## Source text:
— START —

Razon's letter, which sought to clarify statistics and offer assurances that the necessary action is being taken, "falls far short of providing an adequate response to what is clearly a grave problem within the Philippine government at this time," Jefferts Schori said.

Extra-judicial or political killings occur without the permission of a court or legal authority and are generally carried out by a State in order to rid itself of a disruptive influence. More than 700 such killings have been reported under the presidency of Gloria Macapagal-Arroyo, according to the human rights alliance KARAPATAN, but Razon insisted that these numbers were erroneous.

The murder of Bishop Alberto Ramento of the Philippine Independent Church, who was found stabbed to death at his Tarlac City rectory on the morning of October 3, prompted an outcry from Church leaders calling for an end to the spate of such killings. Ramento had been an outspoken critic of the Philippine government and received several death threats in the lead-up to his murder.

In citing Ramento's murder as one of many such incidents involving Christians in the country, Jefferts Schori noted that Church partners in the Philippines "remain skeptical and raise serious questions" about the Government's conclusions that identified robbery as the motive.

"In any country where such a serious human rights problem emerges, it is incumbent upon the government not only to investigate the murders, but to bring those responsible to justice, and to protect the people from future incidents," Jefferts Schori said. "That does not appear to be happening consistently, and after consultation with leaders in Manila, I am deeply concerned for the welfare of our sisters and brothers who raise their voices for social justice at risk to their own lives."

The Rev. Canon Brian Grieves, director of Peace and Justice Ministries for the Episcopal Church, went on a fact-finding mission to the Philippines in December 2006 and learned of the sobering statistics that more than 700 people had perished as a result of extra-judicial killings during Arroyo's administration.

In contrast, the National Police Commission (NPC) of the Philippines estimates that only 136 such killings can been identified. "Whatever the actual numbers are," Grieves said, "it is indisputable that the government has failed to resolve or slow the problem of so-called 'extra-judicial' or political killings."

— END —

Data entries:
— START —

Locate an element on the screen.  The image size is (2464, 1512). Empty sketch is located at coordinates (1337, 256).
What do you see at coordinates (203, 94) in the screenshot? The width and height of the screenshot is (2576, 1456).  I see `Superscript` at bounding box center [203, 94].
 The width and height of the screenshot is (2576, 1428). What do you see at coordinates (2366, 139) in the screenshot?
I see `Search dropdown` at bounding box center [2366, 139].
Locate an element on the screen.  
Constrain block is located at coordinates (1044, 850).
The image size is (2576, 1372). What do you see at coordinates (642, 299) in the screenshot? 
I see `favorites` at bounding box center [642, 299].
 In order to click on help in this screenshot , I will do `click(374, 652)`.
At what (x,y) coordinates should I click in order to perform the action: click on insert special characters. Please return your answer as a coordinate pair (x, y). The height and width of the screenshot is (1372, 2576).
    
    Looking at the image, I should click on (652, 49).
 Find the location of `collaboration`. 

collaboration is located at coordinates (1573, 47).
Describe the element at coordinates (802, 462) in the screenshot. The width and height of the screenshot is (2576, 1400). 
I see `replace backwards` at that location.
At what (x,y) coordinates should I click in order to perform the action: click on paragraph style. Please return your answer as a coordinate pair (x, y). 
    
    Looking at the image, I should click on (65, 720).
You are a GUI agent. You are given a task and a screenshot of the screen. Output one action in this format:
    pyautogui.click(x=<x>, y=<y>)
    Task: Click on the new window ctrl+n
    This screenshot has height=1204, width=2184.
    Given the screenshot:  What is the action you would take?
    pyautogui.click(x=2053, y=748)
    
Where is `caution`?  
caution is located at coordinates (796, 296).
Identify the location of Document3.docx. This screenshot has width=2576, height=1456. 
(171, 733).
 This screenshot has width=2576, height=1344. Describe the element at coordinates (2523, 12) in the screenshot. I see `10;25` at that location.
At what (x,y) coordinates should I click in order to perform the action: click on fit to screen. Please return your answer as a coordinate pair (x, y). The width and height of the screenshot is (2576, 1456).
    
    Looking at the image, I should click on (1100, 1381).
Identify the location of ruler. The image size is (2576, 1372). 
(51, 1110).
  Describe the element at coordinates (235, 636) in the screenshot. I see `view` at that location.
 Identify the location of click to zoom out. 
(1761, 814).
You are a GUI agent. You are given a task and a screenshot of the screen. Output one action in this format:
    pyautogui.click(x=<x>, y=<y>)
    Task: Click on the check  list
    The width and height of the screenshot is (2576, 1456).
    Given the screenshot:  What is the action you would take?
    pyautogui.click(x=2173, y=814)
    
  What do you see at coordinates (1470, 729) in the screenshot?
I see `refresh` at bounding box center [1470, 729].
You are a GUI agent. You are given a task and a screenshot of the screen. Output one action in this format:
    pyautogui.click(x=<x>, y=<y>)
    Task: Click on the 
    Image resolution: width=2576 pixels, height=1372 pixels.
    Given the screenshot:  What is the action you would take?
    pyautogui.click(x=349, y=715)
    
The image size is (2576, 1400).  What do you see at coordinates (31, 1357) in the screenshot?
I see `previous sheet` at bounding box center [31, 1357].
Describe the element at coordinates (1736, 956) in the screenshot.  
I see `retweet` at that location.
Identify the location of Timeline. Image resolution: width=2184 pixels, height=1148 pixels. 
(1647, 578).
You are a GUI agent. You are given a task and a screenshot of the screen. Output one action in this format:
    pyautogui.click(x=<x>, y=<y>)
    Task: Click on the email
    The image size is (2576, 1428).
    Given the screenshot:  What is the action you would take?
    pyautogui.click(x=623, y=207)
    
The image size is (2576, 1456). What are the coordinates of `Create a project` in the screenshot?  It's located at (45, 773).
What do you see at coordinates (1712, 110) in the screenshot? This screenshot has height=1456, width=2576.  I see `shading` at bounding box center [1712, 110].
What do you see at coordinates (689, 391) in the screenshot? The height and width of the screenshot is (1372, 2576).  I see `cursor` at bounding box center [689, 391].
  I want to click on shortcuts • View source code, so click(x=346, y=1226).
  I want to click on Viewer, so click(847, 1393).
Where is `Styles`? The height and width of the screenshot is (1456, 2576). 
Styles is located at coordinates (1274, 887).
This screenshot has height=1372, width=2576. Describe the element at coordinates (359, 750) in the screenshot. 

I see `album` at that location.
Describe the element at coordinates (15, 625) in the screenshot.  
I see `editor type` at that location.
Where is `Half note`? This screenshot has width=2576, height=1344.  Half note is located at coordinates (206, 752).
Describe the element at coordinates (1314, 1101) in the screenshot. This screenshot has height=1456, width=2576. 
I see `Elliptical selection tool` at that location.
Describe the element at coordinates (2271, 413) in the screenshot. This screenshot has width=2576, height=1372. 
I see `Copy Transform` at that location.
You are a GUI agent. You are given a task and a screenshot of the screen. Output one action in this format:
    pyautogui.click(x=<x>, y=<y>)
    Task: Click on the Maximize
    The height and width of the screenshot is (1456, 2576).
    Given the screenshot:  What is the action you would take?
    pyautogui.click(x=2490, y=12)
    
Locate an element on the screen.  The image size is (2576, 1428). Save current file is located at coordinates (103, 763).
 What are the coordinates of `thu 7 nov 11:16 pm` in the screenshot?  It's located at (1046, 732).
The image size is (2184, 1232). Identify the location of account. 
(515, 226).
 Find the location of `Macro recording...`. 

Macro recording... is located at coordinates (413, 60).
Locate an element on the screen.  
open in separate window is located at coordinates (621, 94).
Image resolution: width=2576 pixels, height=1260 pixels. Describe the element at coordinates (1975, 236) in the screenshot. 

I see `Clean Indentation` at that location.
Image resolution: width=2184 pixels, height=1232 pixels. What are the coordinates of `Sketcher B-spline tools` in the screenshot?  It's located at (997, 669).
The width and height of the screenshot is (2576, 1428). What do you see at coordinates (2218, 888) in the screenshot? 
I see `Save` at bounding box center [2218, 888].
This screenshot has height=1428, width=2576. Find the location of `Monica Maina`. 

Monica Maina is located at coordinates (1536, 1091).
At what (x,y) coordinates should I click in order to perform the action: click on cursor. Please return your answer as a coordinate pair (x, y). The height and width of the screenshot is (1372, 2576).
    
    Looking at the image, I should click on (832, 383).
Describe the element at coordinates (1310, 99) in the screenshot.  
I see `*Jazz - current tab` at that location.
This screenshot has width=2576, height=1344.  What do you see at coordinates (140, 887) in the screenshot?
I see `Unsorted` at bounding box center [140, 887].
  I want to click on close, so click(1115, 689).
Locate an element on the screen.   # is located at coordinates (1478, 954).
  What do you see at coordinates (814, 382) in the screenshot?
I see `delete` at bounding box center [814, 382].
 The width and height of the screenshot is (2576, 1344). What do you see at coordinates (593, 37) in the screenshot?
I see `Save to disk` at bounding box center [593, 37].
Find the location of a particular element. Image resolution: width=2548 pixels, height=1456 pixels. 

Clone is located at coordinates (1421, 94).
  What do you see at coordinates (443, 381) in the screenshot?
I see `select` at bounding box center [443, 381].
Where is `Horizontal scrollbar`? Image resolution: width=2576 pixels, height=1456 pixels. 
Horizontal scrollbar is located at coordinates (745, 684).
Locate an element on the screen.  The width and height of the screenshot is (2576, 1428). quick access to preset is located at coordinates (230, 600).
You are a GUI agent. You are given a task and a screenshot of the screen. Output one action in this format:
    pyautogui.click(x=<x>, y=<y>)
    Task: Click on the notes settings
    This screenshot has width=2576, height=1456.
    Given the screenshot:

— END —

## Prompt A:
Using the passage on political killings in the Philippines, answer the following.
(i) How many killings under Gloria Macapagal-Arroyo's presidency does KARAPATAN report?
(ii) Where was Bishop Alberto Ramento found stabbed to death?
(iii) How many such killings does the National Police Commission estimate can be identified?
## Prompt B:
Quote the passage on political killings in the Philippines, starting at "The Rev. Canon" and ending at "during Arroyo's administration.".

## Correct result A:
(i) More than 700.
(ii) At his Tarlac City rectory.
(iii) Only 136.

## Correct result B:
The Rev. Canon Brian Grieves, director of Peace and Justice Ministries for the Episcopal Church, went on a fact-finding mission to the Philippines in December 2006 and learned of the sobering statistics that more than 700 people had perished as a result of extra-judicial killings during Arroyo's administration.